# Task directions:
Find the string "section" in the records. Copy each line that has it.

# Records to process:
::::
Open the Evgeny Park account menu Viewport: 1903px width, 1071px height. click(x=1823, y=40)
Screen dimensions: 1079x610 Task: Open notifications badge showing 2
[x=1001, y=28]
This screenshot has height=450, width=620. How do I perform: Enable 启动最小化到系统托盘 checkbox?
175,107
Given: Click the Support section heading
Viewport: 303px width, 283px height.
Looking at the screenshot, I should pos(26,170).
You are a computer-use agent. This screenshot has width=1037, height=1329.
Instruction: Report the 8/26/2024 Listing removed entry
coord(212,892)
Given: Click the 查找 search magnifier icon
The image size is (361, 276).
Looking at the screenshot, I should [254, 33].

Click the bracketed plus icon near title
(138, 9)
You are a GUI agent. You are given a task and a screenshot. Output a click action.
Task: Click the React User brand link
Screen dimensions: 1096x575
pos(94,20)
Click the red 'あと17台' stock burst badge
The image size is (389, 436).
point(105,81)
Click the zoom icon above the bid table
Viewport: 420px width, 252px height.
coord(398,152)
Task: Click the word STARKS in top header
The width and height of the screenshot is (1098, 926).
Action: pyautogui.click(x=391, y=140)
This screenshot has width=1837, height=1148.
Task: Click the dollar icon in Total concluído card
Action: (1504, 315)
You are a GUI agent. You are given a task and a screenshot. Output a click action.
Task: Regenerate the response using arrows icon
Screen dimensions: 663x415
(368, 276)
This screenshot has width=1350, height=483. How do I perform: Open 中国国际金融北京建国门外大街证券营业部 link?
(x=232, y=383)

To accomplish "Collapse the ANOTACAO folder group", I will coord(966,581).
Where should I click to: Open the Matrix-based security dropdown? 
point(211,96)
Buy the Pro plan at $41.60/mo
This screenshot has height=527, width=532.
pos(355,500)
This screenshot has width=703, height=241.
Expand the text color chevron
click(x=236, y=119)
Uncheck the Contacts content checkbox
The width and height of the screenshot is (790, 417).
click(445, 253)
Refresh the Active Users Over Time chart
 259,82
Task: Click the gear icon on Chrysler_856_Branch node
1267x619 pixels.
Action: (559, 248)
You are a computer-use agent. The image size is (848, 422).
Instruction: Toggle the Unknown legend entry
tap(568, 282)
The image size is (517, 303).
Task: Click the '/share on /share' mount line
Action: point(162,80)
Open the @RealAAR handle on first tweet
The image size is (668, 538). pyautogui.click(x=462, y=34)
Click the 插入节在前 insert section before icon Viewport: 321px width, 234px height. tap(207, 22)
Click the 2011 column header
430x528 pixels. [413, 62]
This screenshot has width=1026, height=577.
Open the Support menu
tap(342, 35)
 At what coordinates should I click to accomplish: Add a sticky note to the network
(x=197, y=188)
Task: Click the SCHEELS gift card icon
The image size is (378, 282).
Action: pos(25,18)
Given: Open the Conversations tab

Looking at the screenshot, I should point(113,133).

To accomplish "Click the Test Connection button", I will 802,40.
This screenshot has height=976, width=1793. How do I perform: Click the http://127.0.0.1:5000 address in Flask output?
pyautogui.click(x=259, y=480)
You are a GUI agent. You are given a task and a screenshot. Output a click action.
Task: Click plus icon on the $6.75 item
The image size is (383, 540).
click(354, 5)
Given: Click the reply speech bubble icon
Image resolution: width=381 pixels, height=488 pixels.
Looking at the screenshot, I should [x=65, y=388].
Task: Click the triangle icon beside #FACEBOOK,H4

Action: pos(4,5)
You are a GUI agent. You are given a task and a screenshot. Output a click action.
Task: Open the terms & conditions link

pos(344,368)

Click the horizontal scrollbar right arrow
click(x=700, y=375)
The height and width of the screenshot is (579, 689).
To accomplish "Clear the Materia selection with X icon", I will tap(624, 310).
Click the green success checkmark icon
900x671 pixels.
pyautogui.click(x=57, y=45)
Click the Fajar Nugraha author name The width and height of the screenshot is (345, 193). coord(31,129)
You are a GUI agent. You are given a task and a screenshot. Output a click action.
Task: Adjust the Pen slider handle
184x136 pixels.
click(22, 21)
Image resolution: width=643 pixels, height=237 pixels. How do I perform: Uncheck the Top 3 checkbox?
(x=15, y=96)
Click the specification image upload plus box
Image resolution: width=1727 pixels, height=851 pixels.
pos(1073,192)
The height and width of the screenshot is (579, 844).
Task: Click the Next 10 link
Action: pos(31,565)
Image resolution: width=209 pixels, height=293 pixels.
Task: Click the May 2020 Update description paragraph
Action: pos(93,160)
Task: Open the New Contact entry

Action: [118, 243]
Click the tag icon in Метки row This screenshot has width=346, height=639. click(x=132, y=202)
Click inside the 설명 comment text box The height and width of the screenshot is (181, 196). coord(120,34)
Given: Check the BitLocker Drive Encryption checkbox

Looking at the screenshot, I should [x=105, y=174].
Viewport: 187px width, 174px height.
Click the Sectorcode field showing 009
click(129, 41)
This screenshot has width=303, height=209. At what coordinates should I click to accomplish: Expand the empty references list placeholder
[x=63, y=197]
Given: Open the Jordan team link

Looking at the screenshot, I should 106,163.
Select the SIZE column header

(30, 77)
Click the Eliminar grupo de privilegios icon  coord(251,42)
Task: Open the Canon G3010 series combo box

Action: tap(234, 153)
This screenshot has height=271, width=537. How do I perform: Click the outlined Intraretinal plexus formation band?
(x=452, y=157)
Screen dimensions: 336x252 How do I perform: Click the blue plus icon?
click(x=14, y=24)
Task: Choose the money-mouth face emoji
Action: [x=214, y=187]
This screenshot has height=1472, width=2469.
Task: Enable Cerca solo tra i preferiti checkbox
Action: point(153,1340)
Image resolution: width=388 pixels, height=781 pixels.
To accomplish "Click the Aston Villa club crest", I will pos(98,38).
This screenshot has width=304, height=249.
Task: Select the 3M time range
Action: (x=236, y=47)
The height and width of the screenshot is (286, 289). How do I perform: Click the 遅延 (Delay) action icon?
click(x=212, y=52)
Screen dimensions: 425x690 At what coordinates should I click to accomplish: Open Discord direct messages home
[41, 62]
::::
# Output:
Given: Click the Support section heading
Click the 插入节在前 insert section before icon Viewport: 321px width, 234px height. tap(207, 22)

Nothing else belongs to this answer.